Jangan tanya tentang novel dan sajak cinta yang ditulisnya. Ia selalu berhasil
membuat seluruh pembaca menitikkan air mata haru. Kau belum pernah baca? Coba
saja kalau begitu. Pergilah ke toko buku di dekat rumahmu. Cari bukunya di
rak-rak best seller. Kau akan temui
seluruh bukunya berada di bagian yang strategis, mudah ditemukan, mudah
diambil.
“Aku selalu suka tulisannya. Hatiku meleleh setiap membacanya,” kata salah
seorang pembaca setia.
“Aku bahkan sudah membaca seluruh novelnya berkali-kali. Lihat saja isi
tasku. Aku selalu membawa satu novel karangannya untuk ku baca di sela
waktuku,” tutur pembaca lain dengan amat antusias.
Jawaban semacam itu yang akan kau dapati setiap bertanya tentang penilaian
pembaca terhadap tulisannya.
Tapi, tidak ada satu pun yang tahu. Penulis spesialis cinta itu sejatinya
diam-diam menyembunyikan kisah paling merana. Sejak awal kisah itu berawalan
sampai sekarang, ia masih tetap dalam kondisi menyedihkan. Tak ada kemajuan.
Tak ada kepastian.
Kisah menyedihkan itu tentang penulis yang jatuh cinta dan langsung
tergelincir patah hati. Seperti sebuah gelas piala yang terjatuh dan langsung
hancur begitu menyentuh lantainya. Dan orang itu ada tidak jauh dari sang
penulis.
Ya, setiap hari mereka hampir selalu bertemu. Berada di dalam gedung yang
sama. Sebuah pekerjaan yang sama. Tapi tak sekali pun mereka pernah saling
bertegur sapa. Hanya satu dua kali penulis itu berpapasan dengannya. Satu dua
kali berdiri satu meter darinya. Satu dua kali mata mereka tak sengaja saling
bertautan. Tapi, tidak ada tiga, empat bahkan ribuan kali selanjutnya. Apalagi
obrolan panjang. Bah, itu seperti sebuah harapan yang tak ada ujungnya.
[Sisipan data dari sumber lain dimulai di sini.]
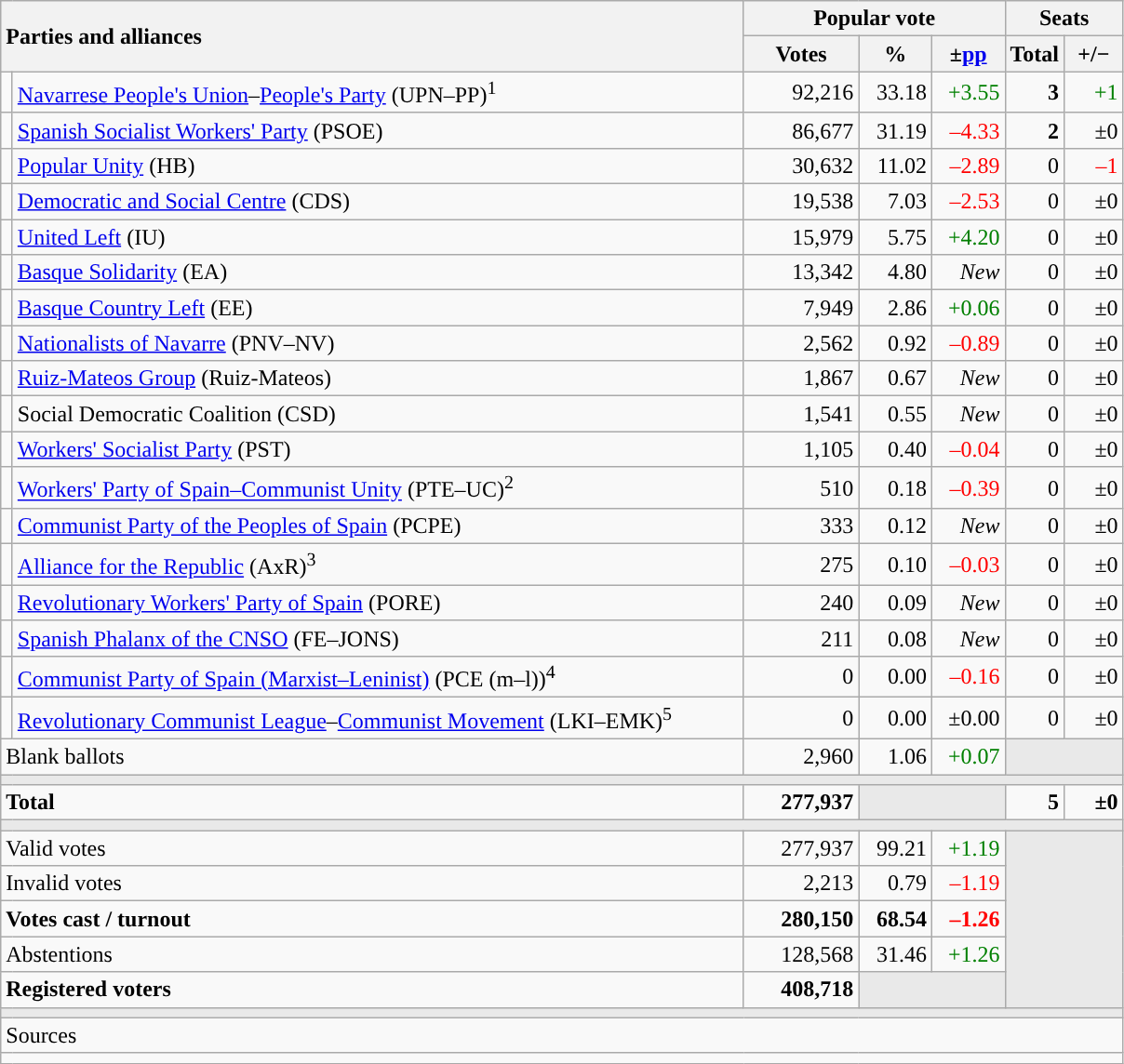
275 [801, 566]
–4.33 [968, 130]
Abstentions [372, 955]
–1.19 [968, 884]
0.12 [895, 527]
68.54 [895, 919]
5.75 [895, 237]
Alliance for the Republic (AxR)3 [378, 566]
0.08 [895, 638]
±pp [968, 54]
–0.03 [968, 566]
Invalid votes [372, 884]
0.92 [895, 343]
Communist Party of the Peoples of Spain (PCPE) [378, 527]
–1 [1094, 166]
Nationalists of Navarre (PNV–NV) [378, 343]
0.10 [895, 566]
+/− [1094, 54]
0.40 [895, 449]
240 [801, 603]
Revolutionary Communist League–Communist Movement (LKI–EMK)5 [378, 718]
+3.55 [968, 93]
Popular Unity (HB) [378, 166]
1,541 [801, 414]
United Left (IU) [378, 237]
–1.26 [968, 919]
510 [801, 488]
Spanish Phalanx of the CNSO (FE–JONS) [378, 638]
Workers' Party of Spain–Communist Unity (PTE–UC)2 [378, 488]
2,960 [801, 756]
Valid votes [372, 849]
0.09 [895, 603]
7.03 [895, 202]
% [895, 54]
30,632 [801, 166]
Social Democratic Coalition (CSD) [378, 414]
0.79 [895, 884]
408,718 [801, 990]
13,342 [801, 273]
Basque Country Left (EE) [378, 308]
Revolutionary Workers' Party of Spain (PORE) [378, 603]
2 [1035, 130]
4.80 [895, 273]
1.06 [895, 756]
280,150 [801, 919]
Navarrese People's Union–People's Party (UPN–PP)1 [378, 93]
333 [801, 527]
+1 [1094, 93]
33.18 [895, 93]
–2.89 [968, 166]
–0.04 [968, 449]
15,979 [801, 237]
2.86 [895, 308]
5 [1035, 803]
Seats [1064, 19]
Spanish Socialist Workers' Party (PSOE) [378, 130]
Popular vote [875, 19]
Votes [801, 54]
99.21 [895, 849]
–0.39 [968, 488]
Basque Solidarity (EA) [378, 273]
0.55 [895, 414]
31.46 [895, 955]
19,538 [801, 202]
0.67 [895, 379]
7,949 [801, 308]
Sources [562, 1036]
Registered voters [372, 990]
31.19 [895, 130]
Communist Party of Spain (Marxist–Leninist) (PCE (m–l))4 [378, 677]
0.18 [895, 488]
3 [1035, 93]
Democratic and Social Centre (CDS) [378, 202]
Votes cast / turnout [372, 919]
–0.16 [968, 677]
Workers' Socialist Party (PST) [378, 449]
92,216 [801, 93]
+0.06 [968, 308]
11.02 [895, 166]
+0.07 [968, 756]
Blank ballots [372, 756]
Ruiz-Mateos Group (Ruiz-Mateos) [378, 379]
+4.20 [968, 237]
2,213 [801, 884]
+1.19 [968, 849]
–2.53 [968, 202]
Parties and alliances [372, 36]
+1.26 [968, 955]
2,562 [801, 343]
1,105 [801, 449]
211 [801, 638]
1,867 [801, 379]
±0.00 [968, 718]
128,568 [801, 955]
86,677 [801, 130]
–0.89 [968, 343]
Locate the cell with the specified text and output its [X, Y] center coordinate. 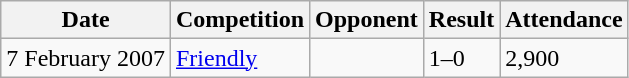
7 February 2007 [86, 58]
1–0 [461, 58]
Attendance [564, 20]
Result [461, 20]
2,900 [564, 58]
Friendly [240, 58]
Opponent [367, 20]
Date [86, 20]
Competition [240, 20]
Provide the [x, y] coordinate of the cell's center where the given text is located.  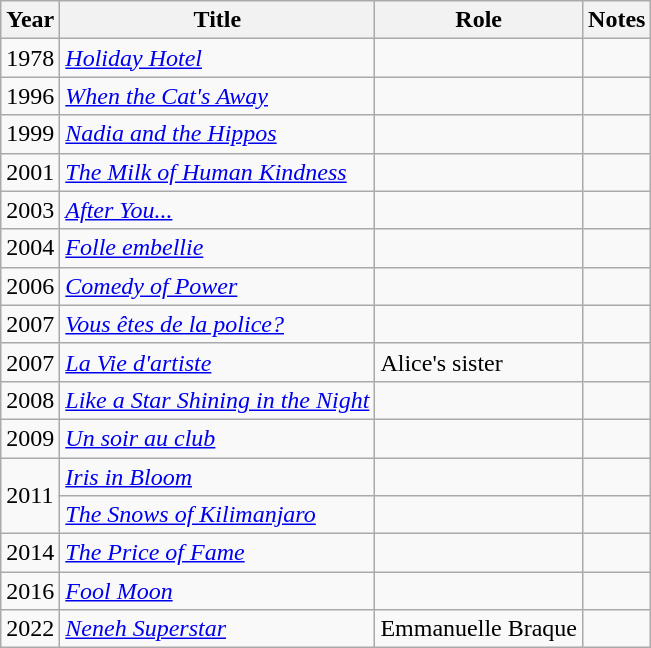
Neneh Superstar [218, 629]
Notes [617, 20]
Vous êtes de la police? [218, 324]
2014 [30, 553]
2004 [30, 248]
2006 [30, 286]
2003 [30, 210]
The Price of Fame [218, 553]
Un soir au club [218, 438]
2009 [30, 438]
Fool Moon [218, 591]
Emmanuelle Braque [479, 629]
Year [30, 20]
1978 [30, 58]
Role [479, 20]
Iris in Bloom [218, 477]
After You... [218, 210]
Folle embellie [218, 248]
Nadia and the Hippos [218, 134]
1996 [30, 96]
The Snows of Kilimanjaro [218, 515]
2008 [30, 400]
Comedy of Power [218, 286]
2001 [30, 172]
When the Cat's Away [218, 96]
Title [218, 20]
La Vie d'artiste [218, 362]
The Milk of Human Kindness [218, 172]
Alice's sister [479, 362]
2011 [30, 496]
1999 [30, 134]
2016 [30, 591]
Holiday Hotel [218, 58]
2022 [30, 629]
Like a Star Shining in the Night [218, 400]
From the cell containing the given text, extract its center point as [X, Y] coordinate. 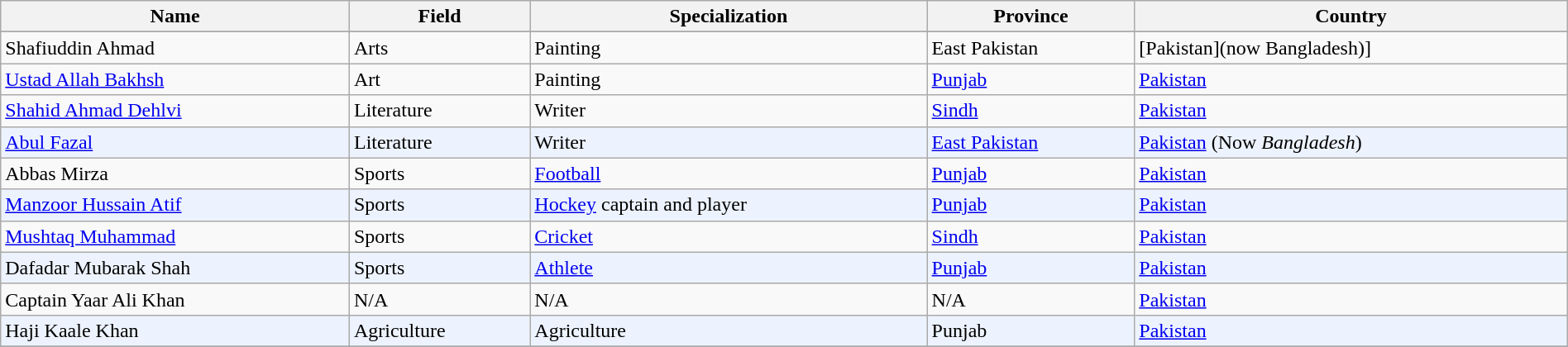
Arts [439, 48]
Art [439, 79]
Field [439, 17]
Athlete [729, 268]
Ustad Allah Bakhsh [175, 79]
Hockey captain and player [729, 205]
Abul Fazal [175, 142]
Country [1351, 17]
Football [729, 174]
Specialization [729, 17]
Province [1030, 17]
Shahid Ahmad Dehlvi [175, 111]
Captain Yaar Ali Khan [175, 299]
Name [175, 17]
Haji Kaale Khan [175, 331]
[Pakistan](now Bangladesh)] [1351, 48]
Mushtaq Muhammad [175, 237]
Abbas Mirza [175, 174]
Manzoor Hussain Atif [175, 205]
Shafiuddin Ahmad [175, 48]
Cricket [729, 237]
Pakistan (Now Bangladesh) [1351, 142]
Dafadar Mubarak Shah [175, 268]
From the cell containing the given text, extract its center point as [x, y] coordinate. 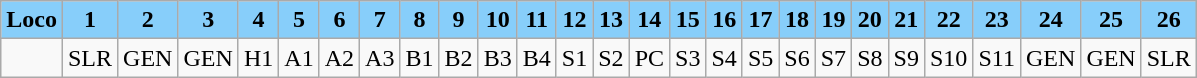
2 [148, 20]
10 [498, 20]
11 [536, 20]
B1 [420, 58]
B4 [536, 58]
B3 [498, 58]
18 [797, 20]
S11 [997, 58]
16 [724, 20]
S1 [574, 58]
S10 [948, 58]
B2 [458, 58]
21 [906, 20]
S3 [688, 58]
A1 [299, 58]
Loco [32, 20]
A2 [339, 58]
20 [870, 20]
5 [299, 20]
6 [339, 20]
17 [760, 20]
19 [833, 20]
4 [258, 20]
S2 [611, 58]
13 [611, 20]
PC [649, 58]
9 [458, 20]
1 [90, 20]
S4 [724, 58]
S6 [797, 58]
12 [574, 20]
15 [688, 20]
A3 [380, 58]
26 [1168, 20]
23 [997, 20]
S8 [870, 58]
S9 [906, 58]
25 [1111, 20]
24 [1050, 20]
S7 [833, 58]
H1 [258, 58]
14 [649, 20]
3 [208, 20]
7 [380, 20]
8 [420, 20]
22 [948, 20]
S5 [760, 58]
Detect which cell encompasses the target text, then output its [X, Y] center coordinate. 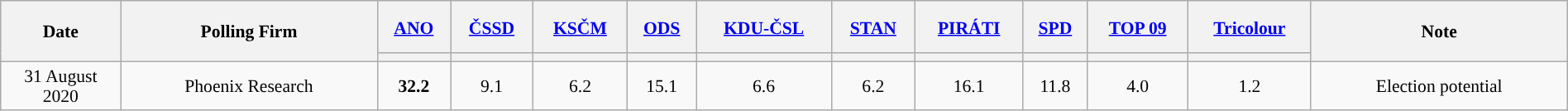
TOP 09 [1138, 26]
6.6 [764, 85]
9.1 [492, 85]
Phoenix Research [249, 85]
KSČM [580, 26]
11.8 [1055, 85]
ČSSD [492, 26]
Tricolour [1250, 26]
31 August 2020 [61, 85]
16.1 [969, 85]
PIRÁTI [969, 26]
Date [61, 31]
1.2 [1250, 85]
KDU-ČSL [764, 26]
Note [1439, 31]
4.0 [1138, 85]
15.1 [662, 85]
ANO [414, 26]
32.2 [414, 85]
SPD [1055, 26]
Election potential [1439, 85]
ODS [662, 26]
STAN [873, 26]
Polling Firm [249, 31]
Return [X, Y] of the center of cell containing provided text 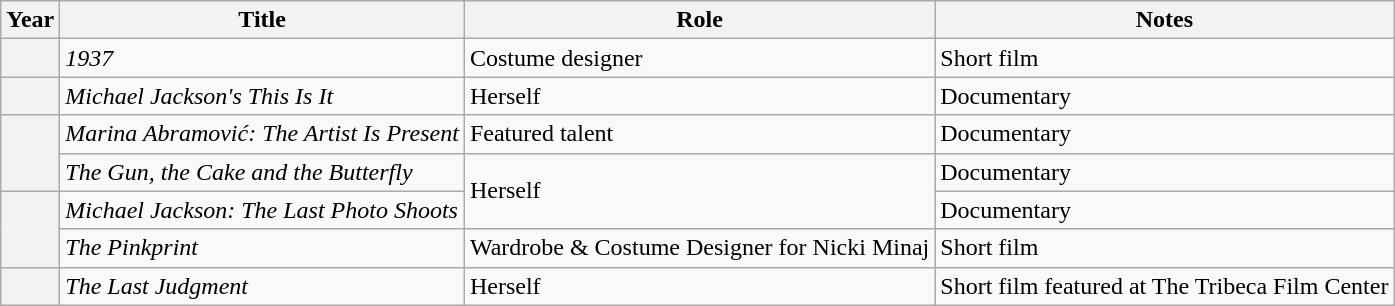
Title [262, 20]
The Gun, the Cake and the Butterfly [262, 172]
Michael Jackson: The Last Photo Shoots [262, 210]
The Last Judgment [262, 286]
Notes [1164, 20]
The Pinkprint [262, 248]
Michael Jackson's This Is It [262, 96]
Featured talent [699, 134]
Costume designer [699, 58]
Short film featured at The Tribeca Film Center [1164, 286]
Wardrobe & Costume Designer for Nicki Minaj [699, 248]
Role [699, 20]
1937 [262, 58]
Year [30, 20]
Marina Abramović: The Artist Is Present [262, 134]
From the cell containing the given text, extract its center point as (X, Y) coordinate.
Kisah itu hanya berlanjut seperti itu saja selama ini. Jarak mereka bisa
dibilang dekat sekali. Tapi hati, pikiran, pun akrab jauh sekali jangkauannya.
Jangan bandingkan dengan jarak bumi-matahari. Jarak mereka lebih jauh lagi.
Penulis jatuh cinta dan sekaligus patah hati. Seperti paket coklat yang
isinya coklat berasa manis dan pahit. Tapi hatinya patah bukan lantaran kabar
kabur tentang adanya sosok perempuan lain di hati pemuda itu. Ya, ia dengar
kabar itu. Dan ia tidak patah karena itu. Sebab ia tidak mudah percaya kecuali
kabar itu datang langsung dari tutur jujur pemuda yang didamba.
Satu hal yang membuatnya patah adalah kepastian. Ya, kepastian yang
digantung itu yang membuatnya merasakan luka sekali jatuh cinta. Jarak yang
mengambil kendali menjadi sebab kepastian itu terus bergelantungan tidak jelas.
Membuat sesekali penulis harus menghela kesabaran lagi. Sesekali menghembuskan
napas berat yang jika kau perhatikan ia sekaligus melepas semua beban hati.
Baginya kepastian adalah duri yang sesungguhnya.
Mungkin kau bertanya-tanya. Bagaimana mungkin penulis yang berhati rapuh
ini bisa menulis puluhan novel dan ratusan sajak cinta?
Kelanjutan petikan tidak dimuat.